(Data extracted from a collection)
= Beginning of Section =

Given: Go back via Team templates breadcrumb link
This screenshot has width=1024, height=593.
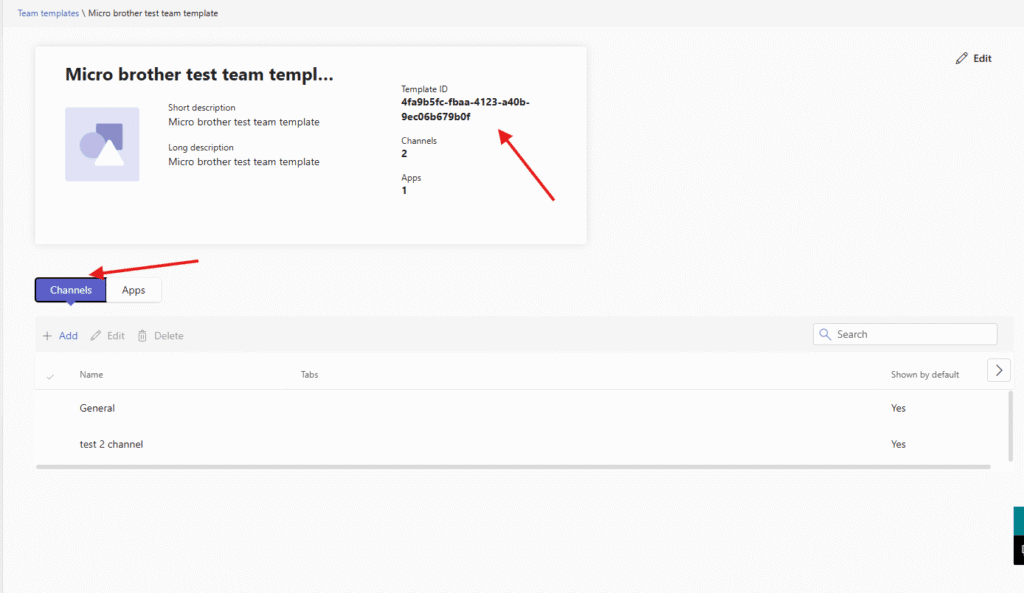Looking at the screenshot, I should [x=48, y=13].
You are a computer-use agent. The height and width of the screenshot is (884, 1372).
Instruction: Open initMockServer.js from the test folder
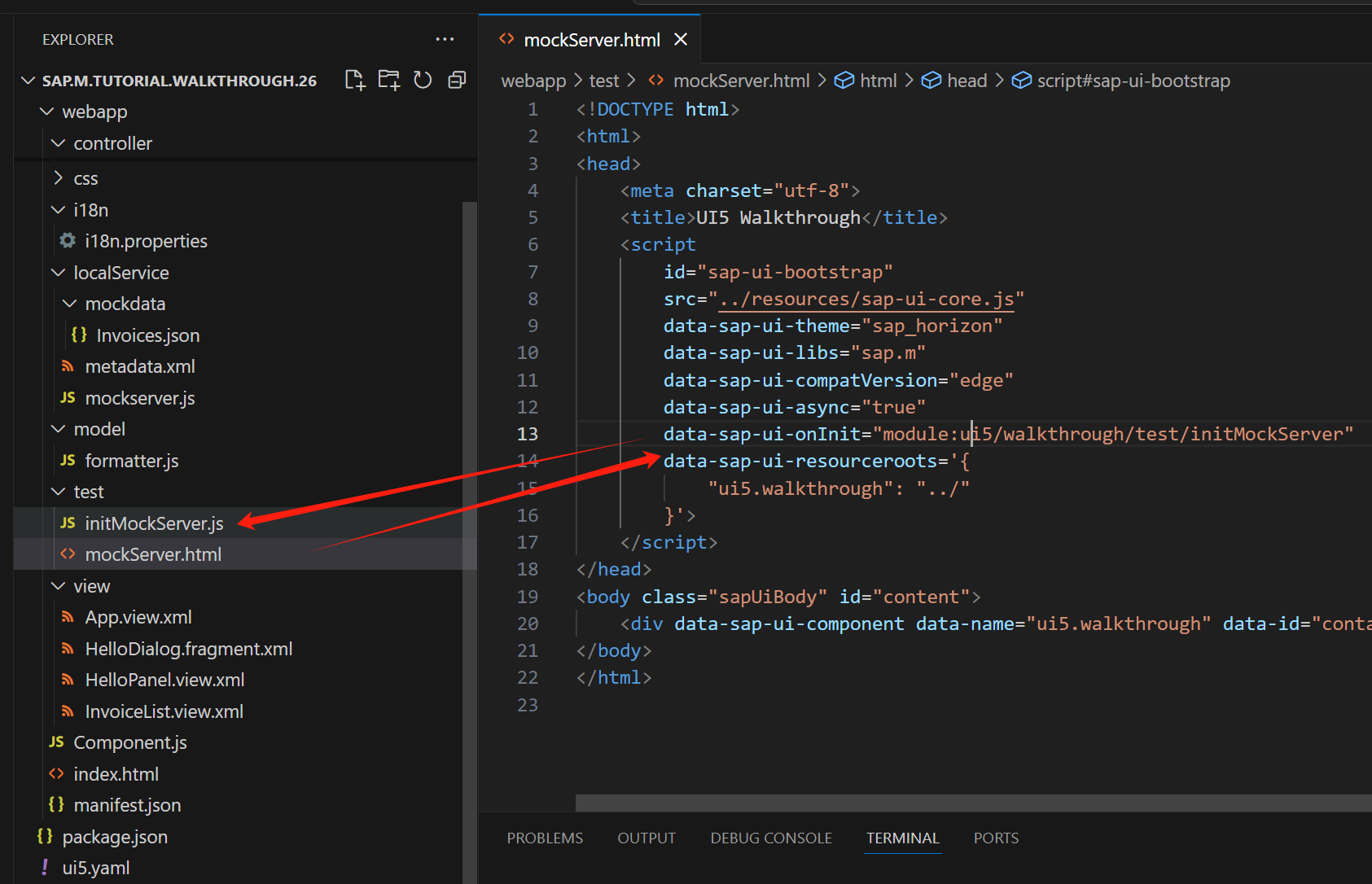pyautogui.click(x=154, y=523)
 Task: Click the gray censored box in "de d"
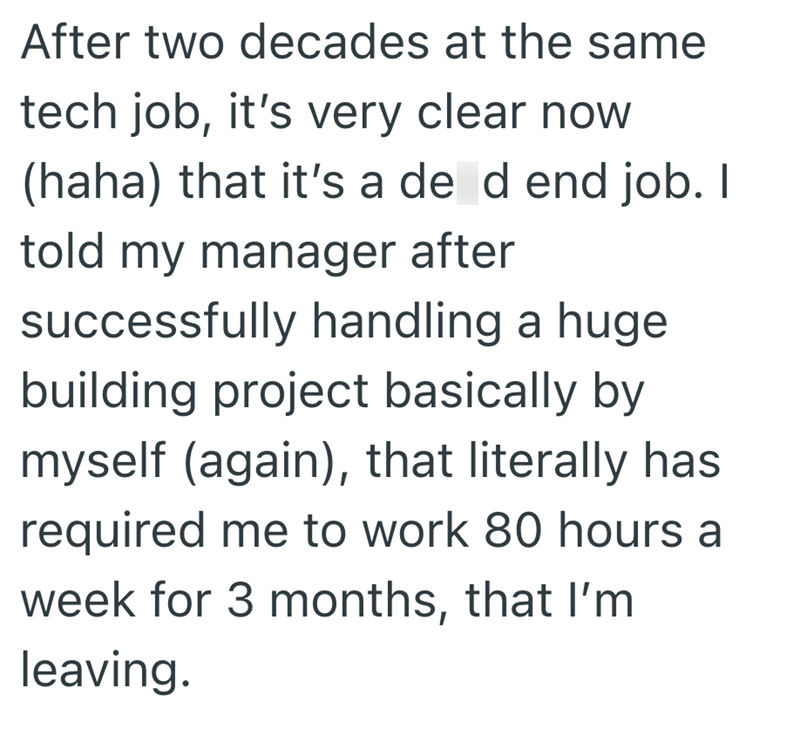click(x=470, y=185)
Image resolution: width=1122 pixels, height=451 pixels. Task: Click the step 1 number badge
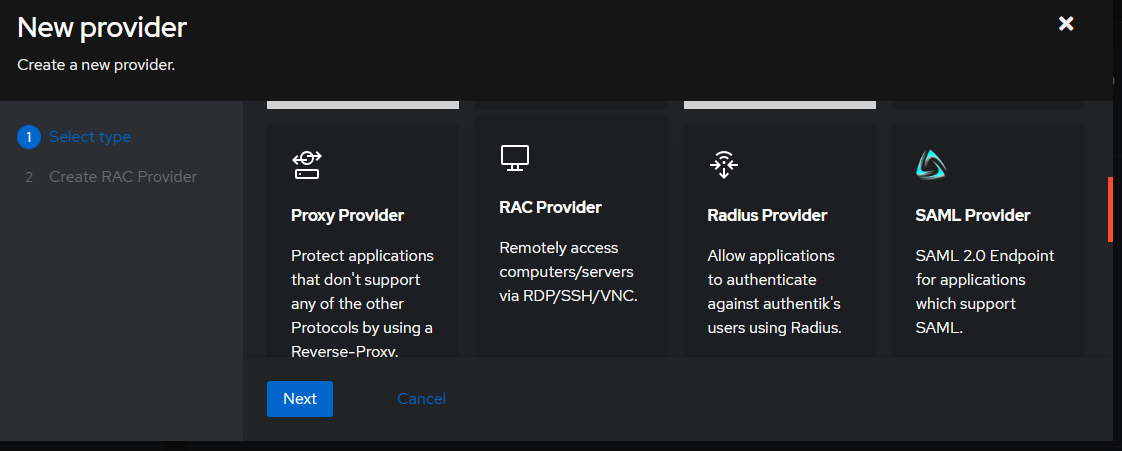[29, 137]
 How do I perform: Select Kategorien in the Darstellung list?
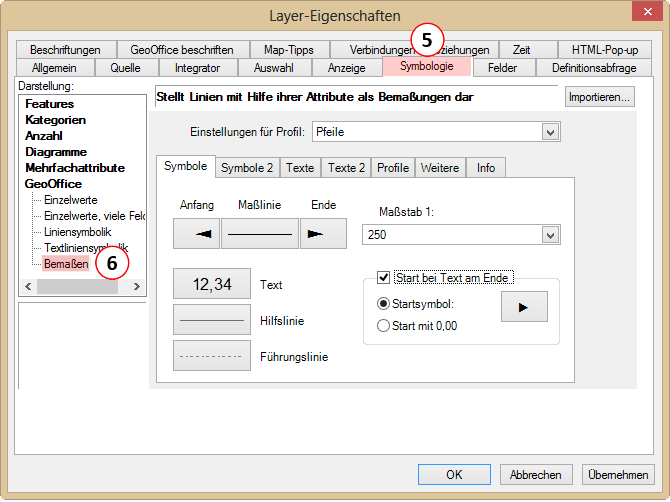55,120
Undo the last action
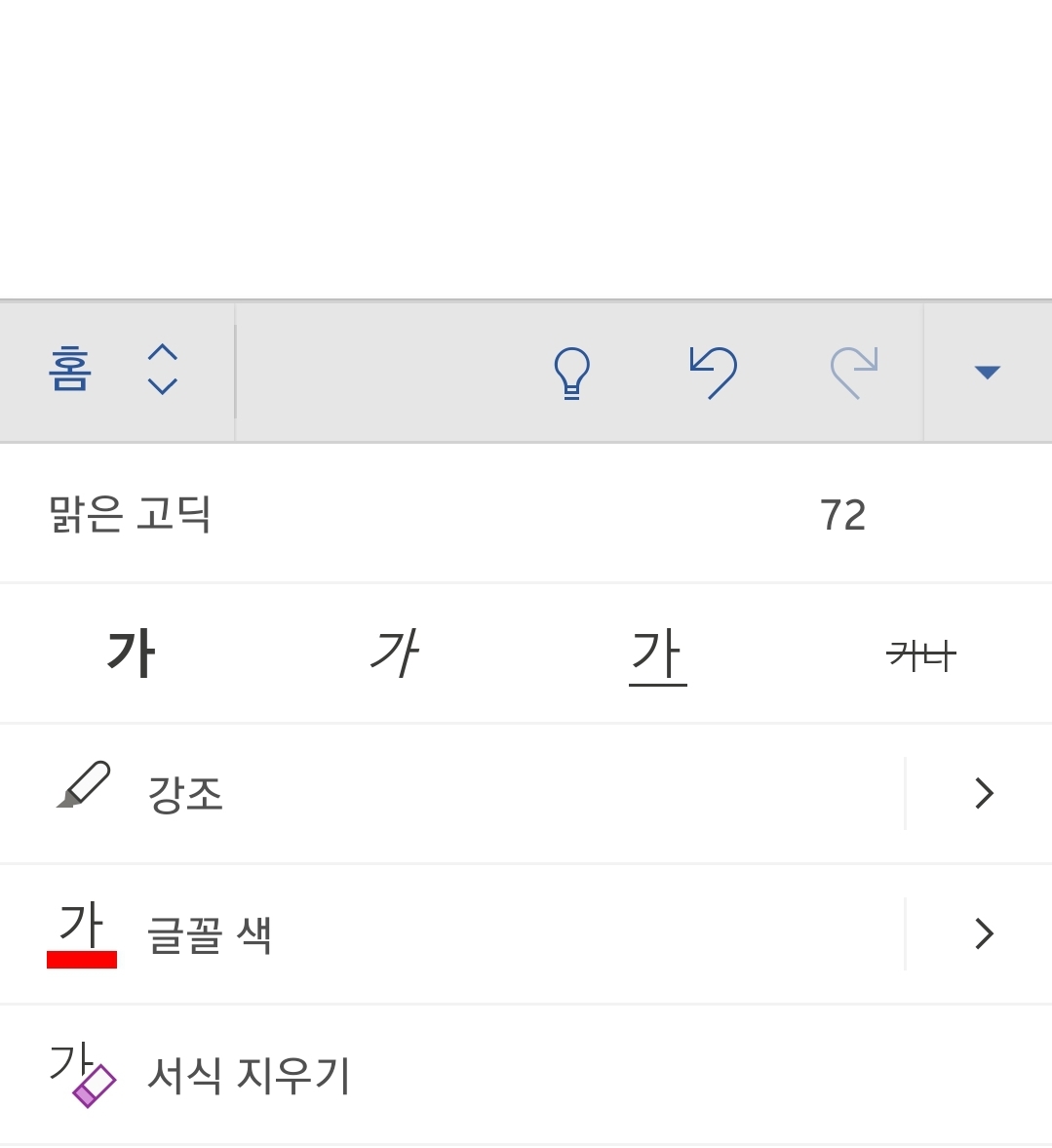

= End of Section =

*Activity*: Exactly the lines from the line with "Task: Click the gray" through the end of the data are to be reproduced, and no picture is to be included.

*Output for this task*:
 Task: Click the gray censored box in "de d"
click(x=470, y=185)
Image resolution: width=1122 pixels, height=451 pixels. Task: Click the step 1 number badge
[29, 137]
 How do I perform: Select Kategorien in the Darstellung list?
55,120
Undo the last action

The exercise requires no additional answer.